How to determine the smallest common divisor of a string?

Question

I was asked the following question during a job interview and was stumped by it.

Part of the problem I had is making up my mind about what problem I was solving. At first I didn't think the question was internally consistent but then I realized it is asking you to solve two different things - the first task is to figure out whether one string contains a multiple of another string. But the second task is to find a smaller unit of division within both strings.

It's a bit more clear to me now with the pressure of the interview room behind me but I'm still not sure what the ideal algorithm would be here. Any suggestions?

Given two strings s & t, determine if s is divisible by t.
For example: "abab" is divisible by "ab"
But "ababab" is not divisible by "abab".
If it isn't divisible, return -1.
If it is, return the length of the smallest common divisor:
So, for "abababab" and "abab", return 2 as s is divisible 
by t and the smallest common divisor is "ab" with length 2.

Answer 1

Here's an answer in python with O(n*m) time complexity:

def divisiblestrs(s: str, t: str)->int:
    if len(t) == 0 or len(s) == 0 or len(t) > len(s) or len(s) % len(t):
        return -1
    i = 0
    while i < len(s):
        if i+len(t) <= len(s) and s[i:i+len(t)] == t:
            i += len(t)
            continue
        break
    if i != len(s):
        return -1
    return 1


if __name__ == "__main__":
    s = "bcdbcdbcdbcd"
    t = "bcdbcd"
    found = False
    for i in range(1,len(t)):
        if divisiblestrs(s, t[:i+1]) == 1:
            print(f"String {t[:i+1]} of {i+1} length is the smallest divisble string between \"{s}\" and \"{t}\"")
            found = True
            break
    if not found:
        print(f"String {s} is not divisible by {t}")

Answer 2

Here is another attempt at it ....

def check_divisibility(s, t):
    if not len(s): return False
    if s + t != t + s:
        return False
    else:
        return True

if __name__ == "__main__":
    s = "bcdbcdbcdbcd"
    t = "bcdbcd"
    
    found = False
    for i in range(1,len(t)):
        if check_divisibility(s, t[:i]):
            print(f"String {t[:i]} of {len(t[:i])} length is the smallest divisble string between \"{s}\" and \"{t}\"")
            found = True
            break
    if not found:
        print(f"String {s} is not divisible by {t}")    

Answer 3

let n is the length of the string s and m is the length of string t, then first we find the gcd(greatest common divisor) of n & m(the largest length that divides both n & m), now we find the all the divisors of gcd in O(square root of gcd) then, we start checking each of them in increasing order whether the starting substring of s or t of length l(divisors of gcd) exist n/l && (m/l) times(using kmp algorithm or robin karp hashing method or rolling hash), if yes, then we break and return length l otherwise we keep checking it until we run out of the divisors and return -1 if nothing is found.

Answer 4

Oddly, you're asked to return -1 unless s is divisible by t (which is easy to check), and then you're only left with cases where t divides s.

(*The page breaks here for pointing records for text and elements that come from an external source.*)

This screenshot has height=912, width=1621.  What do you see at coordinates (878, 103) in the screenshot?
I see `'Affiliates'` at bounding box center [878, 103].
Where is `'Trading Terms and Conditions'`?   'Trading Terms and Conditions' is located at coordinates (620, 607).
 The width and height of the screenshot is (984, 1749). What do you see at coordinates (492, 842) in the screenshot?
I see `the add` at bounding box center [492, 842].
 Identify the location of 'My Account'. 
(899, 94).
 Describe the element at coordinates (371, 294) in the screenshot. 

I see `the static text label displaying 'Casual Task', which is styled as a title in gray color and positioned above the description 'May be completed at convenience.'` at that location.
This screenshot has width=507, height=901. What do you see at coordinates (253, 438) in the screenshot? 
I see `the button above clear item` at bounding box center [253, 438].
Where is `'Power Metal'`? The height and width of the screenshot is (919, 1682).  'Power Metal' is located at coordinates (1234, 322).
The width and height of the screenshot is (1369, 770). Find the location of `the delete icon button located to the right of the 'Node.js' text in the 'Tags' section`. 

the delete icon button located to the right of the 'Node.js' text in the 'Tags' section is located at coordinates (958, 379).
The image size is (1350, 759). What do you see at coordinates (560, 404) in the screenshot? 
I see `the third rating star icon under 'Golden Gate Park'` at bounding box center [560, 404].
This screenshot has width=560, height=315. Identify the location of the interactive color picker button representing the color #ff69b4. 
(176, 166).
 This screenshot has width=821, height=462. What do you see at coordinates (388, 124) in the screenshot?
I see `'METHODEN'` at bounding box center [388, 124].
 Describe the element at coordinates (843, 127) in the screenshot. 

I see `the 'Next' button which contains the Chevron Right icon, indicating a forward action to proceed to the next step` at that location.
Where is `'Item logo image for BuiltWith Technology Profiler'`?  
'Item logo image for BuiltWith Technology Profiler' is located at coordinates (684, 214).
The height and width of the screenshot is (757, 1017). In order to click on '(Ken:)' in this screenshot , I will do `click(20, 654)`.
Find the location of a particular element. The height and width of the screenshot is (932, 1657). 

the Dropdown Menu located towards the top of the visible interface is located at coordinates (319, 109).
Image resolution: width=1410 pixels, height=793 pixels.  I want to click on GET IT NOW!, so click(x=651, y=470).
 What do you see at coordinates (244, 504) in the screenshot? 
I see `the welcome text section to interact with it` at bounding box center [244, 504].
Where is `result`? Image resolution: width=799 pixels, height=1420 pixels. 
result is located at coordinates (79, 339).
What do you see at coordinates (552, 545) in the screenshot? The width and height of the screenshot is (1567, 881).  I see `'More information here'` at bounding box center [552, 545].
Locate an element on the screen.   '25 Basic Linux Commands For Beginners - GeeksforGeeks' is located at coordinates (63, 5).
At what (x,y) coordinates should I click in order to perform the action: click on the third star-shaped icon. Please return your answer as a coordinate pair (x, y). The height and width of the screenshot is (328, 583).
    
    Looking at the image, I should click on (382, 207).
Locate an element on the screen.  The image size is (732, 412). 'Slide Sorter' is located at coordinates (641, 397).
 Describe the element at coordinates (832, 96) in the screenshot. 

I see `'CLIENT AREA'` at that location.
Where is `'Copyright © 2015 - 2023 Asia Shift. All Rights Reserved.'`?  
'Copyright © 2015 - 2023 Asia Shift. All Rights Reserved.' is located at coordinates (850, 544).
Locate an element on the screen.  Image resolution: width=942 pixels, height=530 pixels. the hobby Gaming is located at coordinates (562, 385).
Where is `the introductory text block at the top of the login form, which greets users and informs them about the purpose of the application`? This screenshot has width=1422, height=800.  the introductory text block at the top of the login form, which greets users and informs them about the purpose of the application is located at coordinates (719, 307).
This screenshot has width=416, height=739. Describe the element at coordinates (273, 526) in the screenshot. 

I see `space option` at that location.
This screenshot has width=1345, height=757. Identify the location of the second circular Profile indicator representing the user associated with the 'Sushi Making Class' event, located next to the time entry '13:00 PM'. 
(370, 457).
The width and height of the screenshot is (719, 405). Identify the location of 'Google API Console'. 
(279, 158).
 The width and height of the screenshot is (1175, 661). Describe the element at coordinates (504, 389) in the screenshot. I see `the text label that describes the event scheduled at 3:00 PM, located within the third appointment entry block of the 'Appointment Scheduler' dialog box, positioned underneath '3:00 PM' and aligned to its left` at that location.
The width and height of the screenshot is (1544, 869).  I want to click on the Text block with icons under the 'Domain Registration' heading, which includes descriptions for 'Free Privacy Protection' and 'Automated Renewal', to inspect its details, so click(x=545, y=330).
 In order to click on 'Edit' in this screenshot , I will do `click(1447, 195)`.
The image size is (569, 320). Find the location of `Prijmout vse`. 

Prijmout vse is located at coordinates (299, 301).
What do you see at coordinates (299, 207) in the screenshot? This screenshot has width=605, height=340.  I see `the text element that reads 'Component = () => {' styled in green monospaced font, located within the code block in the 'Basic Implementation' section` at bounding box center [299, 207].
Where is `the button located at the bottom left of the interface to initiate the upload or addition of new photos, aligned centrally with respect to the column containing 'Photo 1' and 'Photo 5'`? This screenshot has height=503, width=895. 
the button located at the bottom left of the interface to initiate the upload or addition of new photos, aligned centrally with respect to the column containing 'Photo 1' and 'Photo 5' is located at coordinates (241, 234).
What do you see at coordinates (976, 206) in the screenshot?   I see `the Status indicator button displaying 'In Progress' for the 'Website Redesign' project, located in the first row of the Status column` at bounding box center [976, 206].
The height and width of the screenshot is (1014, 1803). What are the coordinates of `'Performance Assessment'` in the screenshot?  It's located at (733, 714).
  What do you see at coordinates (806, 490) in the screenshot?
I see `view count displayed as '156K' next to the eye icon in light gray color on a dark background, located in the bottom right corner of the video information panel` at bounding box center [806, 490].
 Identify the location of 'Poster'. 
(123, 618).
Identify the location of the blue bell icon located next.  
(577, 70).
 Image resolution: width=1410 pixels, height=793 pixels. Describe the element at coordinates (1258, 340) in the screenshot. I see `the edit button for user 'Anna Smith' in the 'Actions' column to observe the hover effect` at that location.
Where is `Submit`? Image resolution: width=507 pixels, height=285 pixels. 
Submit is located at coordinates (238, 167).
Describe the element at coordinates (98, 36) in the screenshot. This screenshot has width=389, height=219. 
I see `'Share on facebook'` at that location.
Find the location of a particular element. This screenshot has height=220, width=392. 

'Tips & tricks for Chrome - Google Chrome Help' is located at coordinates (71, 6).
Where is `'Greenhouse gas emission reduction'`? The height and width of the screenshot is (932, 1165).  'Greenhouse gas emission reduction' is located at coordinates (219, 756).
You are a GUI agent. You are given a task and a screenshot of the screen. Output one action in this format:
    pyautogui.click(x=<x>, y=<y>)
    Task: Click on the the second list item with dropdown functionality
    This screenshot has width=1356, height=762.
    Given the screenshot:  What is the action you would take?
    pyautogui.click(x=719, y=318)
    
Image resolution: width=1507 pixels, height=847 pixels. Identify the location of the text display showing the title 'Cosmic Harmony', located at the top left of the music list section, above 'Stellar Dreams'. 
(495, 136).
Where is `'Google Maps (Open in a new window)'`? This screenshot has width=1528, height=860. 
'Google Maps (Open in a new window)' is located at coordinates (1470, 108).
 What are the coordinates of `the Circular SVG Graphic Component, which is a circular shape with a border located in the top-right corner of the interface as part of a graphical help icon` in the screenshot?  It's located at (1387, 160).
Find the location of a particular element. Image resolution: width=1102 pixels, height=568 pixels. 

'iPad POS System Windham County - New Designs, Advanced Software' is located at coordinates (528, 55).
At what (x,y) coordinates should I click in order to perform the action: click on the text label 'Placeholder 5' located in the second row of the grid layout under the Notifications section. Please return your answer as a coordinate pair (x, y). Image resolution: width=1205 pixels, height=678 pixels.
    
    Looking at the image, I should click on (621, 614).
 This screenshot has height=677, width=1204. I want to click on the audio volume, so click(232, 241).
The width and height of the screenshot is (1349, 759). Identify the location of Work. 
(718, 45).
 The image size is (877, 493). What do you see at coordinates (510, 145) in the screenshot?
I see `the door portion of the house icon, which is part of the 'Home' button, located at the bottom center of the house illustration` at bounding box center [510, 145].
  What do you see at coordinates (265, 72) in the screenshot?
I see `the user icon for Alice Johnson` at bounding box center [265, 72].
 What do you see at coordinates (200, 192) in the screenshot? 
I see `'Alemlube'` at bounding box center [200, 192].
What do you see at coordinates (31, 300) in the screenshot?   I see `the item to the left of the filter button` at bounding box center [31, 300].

If t divides s, then the smallest common divisor is just the smallest divisor of t.

The simplest way to find the smallest divisor of t is to check all the factors of its length to see if the prefix of that length divides t.

You can do it in linear time by building the Knuth-Morris-Pratt search table for t: https://en.wikipedia.org/wiki/Knuth%E2%80%93Morris%E2%80%93Pratt_algorithm

This will tell you all the suffixes of t that are also prefixes of t. If the length of the remainder divides the length of t, then the remainder divides t.